* ACTION ITEM
Below are the records; collect from them each line containing the string "scrollbar".

Top of DATASET ENTRIES

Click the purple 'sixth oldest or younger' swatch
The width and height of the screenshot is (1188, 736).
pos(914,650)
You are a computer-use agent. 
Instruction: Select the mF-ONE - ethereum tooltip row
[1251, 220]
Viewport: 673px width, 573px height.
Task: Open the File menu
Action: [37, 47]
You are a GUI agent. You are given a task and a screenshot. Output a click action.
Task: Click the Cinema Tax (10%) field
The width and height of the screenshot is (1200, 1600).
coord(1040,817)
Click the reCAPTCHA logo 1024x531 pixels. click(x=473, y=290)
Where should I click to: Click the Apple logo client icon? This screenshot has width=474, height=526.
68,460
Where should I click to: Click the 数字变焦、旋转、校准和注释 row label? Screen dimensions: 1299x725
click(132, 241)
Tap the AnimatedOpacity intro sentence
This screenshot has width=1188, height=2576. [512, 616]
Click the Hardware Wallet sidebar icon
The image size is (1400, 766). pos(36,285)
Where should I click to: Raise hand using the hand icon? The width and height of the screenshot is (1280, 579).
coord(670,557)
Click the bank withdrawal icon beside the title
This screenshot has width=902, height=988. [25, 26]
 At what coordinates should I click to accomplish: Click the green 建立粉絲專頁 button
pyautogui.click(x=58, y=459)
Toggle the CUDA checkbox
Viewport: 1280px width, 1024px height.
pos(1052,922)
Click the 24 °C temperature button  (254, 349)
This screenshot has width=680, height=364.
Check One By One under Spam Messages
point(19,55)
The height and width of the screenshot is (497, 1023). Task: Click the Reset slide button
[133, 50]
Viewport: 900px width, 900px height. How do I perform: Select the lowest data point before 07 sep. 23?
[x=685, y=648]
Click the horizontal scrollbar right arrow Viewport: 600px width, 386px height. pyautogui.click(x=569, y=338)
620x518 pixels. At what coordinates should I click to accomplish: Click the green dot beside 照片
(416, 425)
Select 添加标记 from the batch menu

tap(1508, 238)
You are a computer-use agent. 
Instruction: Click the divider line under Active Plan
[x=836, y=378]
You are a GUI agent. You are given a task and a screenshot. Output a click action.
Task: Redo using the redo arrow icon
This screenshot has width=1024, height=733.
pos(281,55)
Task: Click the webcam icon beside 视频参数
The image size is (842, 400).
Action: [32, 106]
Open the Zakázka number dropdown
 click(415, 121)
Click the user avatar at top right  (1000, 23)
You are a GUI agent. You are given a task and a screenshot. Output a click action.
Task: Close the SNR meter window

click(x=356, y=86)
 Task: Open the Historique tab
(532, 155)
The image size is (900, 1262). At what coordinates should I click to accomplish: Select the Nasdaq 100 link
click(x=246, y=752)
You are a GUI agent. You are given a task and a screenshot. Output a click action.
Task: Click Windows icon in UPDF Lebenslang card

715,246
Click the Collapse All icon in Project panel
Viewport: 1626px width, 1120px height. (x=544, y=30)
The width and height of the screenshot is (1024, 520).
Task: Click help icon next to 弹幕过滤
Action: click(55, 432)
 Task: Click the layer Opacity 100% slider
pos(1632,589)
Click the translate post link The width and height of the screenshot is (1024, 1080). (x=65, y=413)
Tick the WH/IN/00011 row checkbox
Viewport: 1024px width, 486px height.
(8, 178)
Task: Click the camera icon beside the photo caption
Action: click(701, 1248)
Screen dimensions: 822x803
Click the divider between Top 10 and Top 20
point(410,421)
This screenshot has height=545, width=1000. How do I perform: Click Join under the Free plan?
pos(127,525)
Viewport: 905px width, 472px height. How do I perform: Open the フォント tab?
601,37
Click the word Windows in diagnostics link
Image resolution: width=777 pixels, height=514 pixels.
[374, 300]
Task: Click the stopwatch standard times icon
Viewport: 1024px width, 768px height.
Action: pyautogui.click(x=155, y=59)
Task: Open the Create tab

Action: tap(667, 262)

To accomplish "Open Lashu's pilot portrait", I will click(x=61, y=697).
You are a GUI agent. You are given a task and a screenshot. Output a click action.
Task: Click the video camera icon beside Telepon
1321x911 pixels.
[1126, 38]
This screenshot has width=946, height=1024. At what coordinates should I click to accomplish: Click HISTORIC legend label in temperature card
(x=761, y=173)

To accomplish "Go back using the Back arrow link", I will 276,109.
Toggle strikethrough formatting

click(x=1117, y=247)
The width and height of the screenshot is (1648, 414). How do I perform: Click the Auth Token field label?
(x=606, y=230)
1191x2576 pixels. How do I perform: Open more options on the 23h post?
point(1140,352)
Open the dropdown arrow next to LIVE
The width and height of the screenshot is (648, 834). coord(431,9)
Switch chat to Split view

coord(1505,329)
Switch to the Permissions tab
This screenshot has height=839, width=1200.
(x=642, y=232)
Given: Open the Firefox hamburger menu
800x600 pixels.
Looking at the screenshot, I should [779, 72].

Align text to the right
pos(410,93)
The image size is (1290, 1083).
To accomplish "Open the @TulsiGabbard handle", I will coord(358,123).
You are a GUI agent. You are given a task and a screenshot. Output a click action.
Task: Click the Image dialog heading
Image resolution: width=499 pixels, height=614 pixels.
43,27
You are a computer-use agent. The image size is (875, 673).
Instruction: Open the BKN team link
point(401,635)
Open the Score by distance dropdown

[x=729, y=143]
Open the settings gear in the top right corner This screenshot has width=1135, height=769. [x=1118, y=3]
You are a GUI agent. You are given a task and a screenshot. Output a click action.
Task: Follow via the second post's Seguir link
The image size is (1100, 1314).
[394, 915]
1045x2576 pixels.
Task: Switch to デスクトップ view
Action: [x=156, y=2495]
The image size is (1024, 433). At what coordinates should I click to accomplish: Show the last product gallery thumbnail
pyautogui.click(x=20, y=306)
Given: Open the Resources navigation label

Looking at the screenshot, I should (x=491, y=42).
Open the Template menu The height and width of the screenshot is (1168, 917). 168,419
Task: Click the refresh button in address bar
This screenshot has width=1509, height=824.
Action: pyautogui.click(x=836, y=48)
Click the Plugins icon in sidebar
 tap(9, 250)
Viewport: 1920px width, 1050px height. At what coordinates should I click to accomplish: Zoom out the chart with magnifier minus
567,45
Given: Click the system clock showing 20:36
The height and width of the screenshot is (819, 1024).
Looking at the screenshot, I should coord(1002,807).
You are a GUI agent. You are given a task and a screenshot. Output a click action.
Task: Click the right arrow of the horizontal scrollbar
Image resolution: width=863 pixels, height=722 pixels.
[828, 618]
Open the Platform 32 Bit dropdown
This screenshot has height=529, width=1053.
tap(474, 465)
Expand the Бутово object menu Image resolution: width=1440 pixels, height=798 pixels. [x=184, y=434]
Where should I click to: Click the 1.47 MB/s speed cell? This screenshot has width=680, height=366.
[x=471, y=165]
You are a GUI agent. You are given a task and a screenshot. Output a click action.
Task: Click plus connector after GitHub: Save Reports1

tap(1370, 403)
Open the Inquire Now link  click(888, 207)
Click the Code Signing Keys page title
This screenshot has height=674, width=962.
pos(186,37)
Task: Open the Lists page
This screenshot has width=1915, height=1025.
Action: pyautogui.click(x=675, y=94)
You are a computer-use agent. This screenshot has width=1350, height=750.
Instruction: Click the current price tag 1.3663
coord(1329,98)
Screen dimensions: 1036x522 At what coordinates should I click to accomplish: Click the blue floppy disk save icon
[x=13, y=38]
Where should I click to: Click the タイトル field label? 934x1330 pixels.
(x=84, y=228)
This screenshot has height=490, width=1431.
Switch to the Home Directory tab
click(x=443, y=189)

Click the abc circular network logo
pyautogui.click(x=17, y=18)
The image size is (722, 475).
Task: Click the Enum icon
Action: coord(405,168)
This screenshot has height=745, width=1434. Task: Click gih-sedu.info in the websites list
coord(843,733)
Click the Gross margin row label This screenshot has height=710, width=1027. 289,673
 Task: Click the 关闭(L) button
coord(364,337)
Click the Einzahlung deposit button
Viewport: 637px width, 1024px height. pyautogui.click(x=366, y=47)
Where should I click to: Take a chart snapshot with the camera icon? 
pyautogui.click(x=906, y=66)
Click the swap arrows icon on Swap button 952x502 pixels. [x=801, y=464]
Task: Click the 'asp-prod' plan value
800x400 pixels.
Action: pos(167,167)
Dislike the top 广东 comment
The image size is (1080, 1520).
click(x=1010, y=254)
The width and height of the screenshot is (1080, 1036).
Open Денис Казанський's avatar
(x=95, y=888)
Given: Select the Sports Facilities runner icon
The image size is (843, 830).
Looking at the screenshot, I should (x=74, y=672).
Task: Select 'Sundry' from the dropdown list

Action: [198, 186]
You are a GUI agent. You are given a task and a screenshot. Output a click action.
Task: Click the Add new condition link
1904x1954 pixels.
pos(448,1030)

Bottom of DATASET ENTRIES

* ANSWER FOR THIS EXERCISE
Click the horizontal scrollbar right arrow Viewport: 600px width, 386px height. pyautogui.click(x=569, y=338)
Task: Click the right arrow of the horizontal scrollbar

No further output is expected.